▶ [What you need to do]
All that is wanted is the exact lines from the one with "Screen dimensions: 908x1024" through the last line of the entries, with both ends kept and every picture left out.

--*--

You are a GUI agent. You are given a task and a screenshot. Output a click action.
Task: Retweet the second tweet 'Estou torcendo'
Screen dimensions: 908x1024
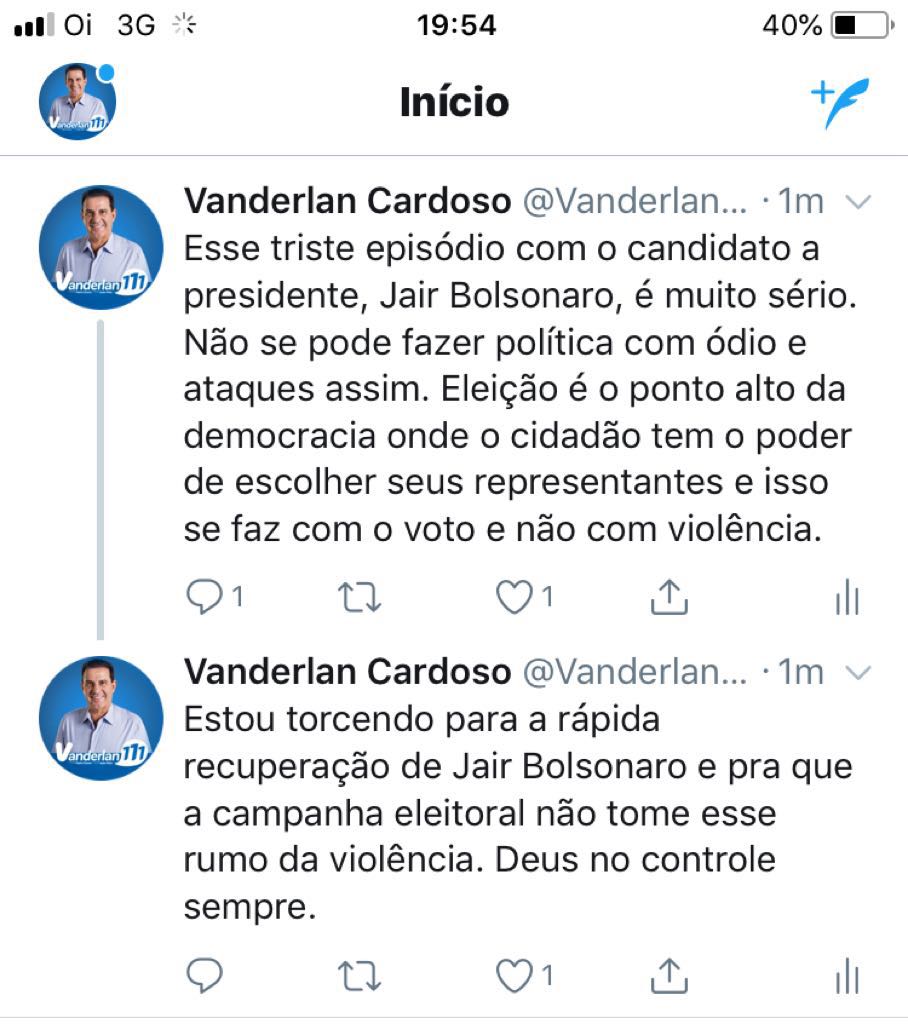360,975
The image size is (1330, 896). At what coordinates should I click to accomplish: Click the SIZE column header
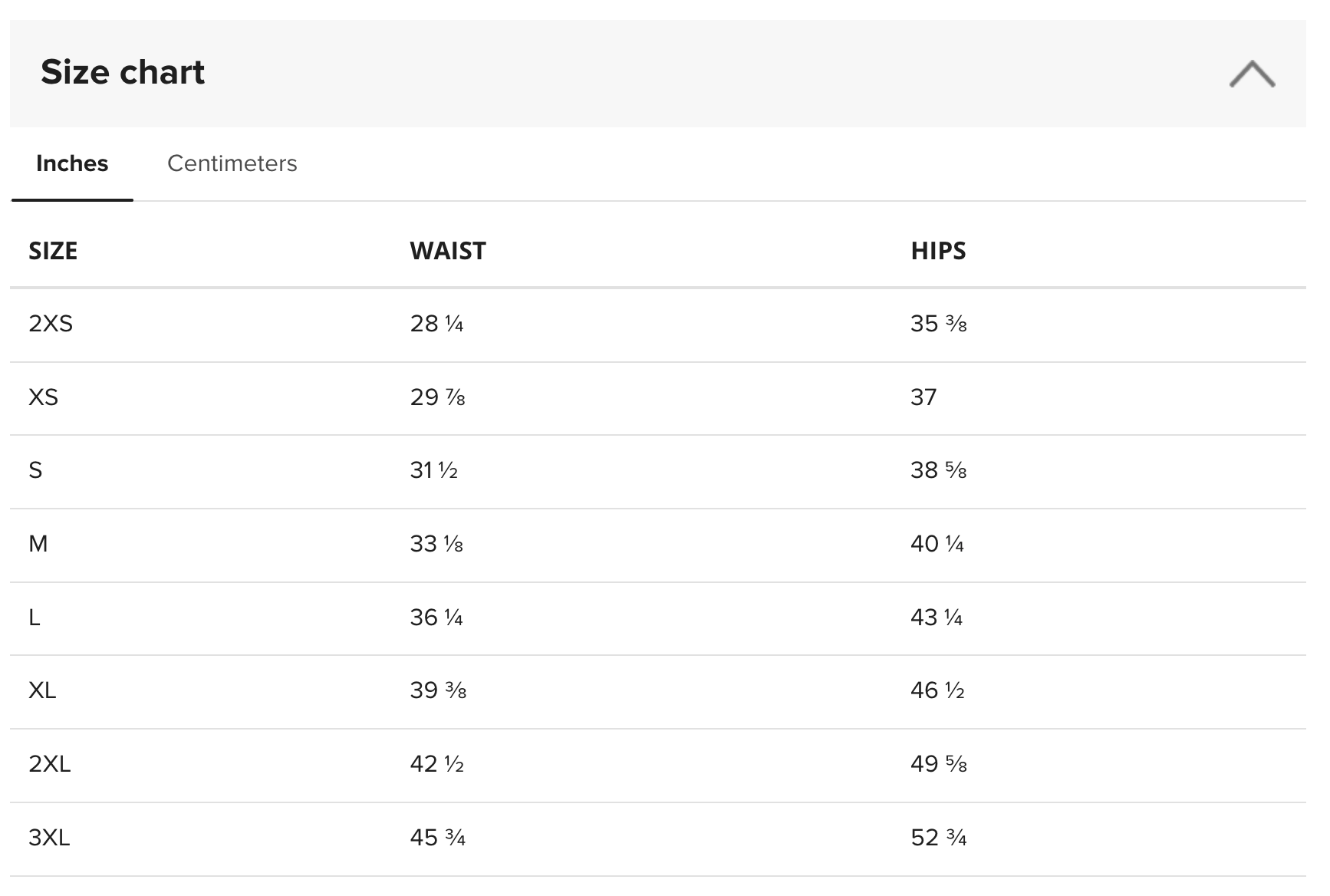click(53, 251)
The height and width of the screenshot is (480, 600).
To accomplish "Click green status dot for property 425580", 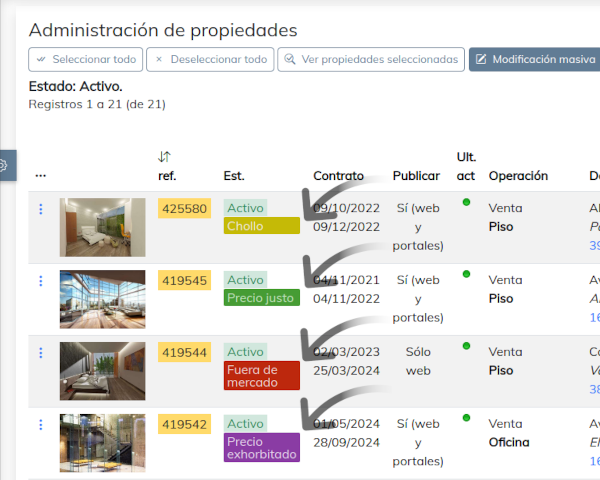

--*--

▶ [Solution to this exercise]
Screen dimensions: 908x1024
360,975
The image size is (1330, 896). At what coordinates should I click to accomplish: Click the SIZE column header
click(53, 251)
The height and width of the screenshot is (480, 600).
To accomplish "Click green status dot for property 425580", 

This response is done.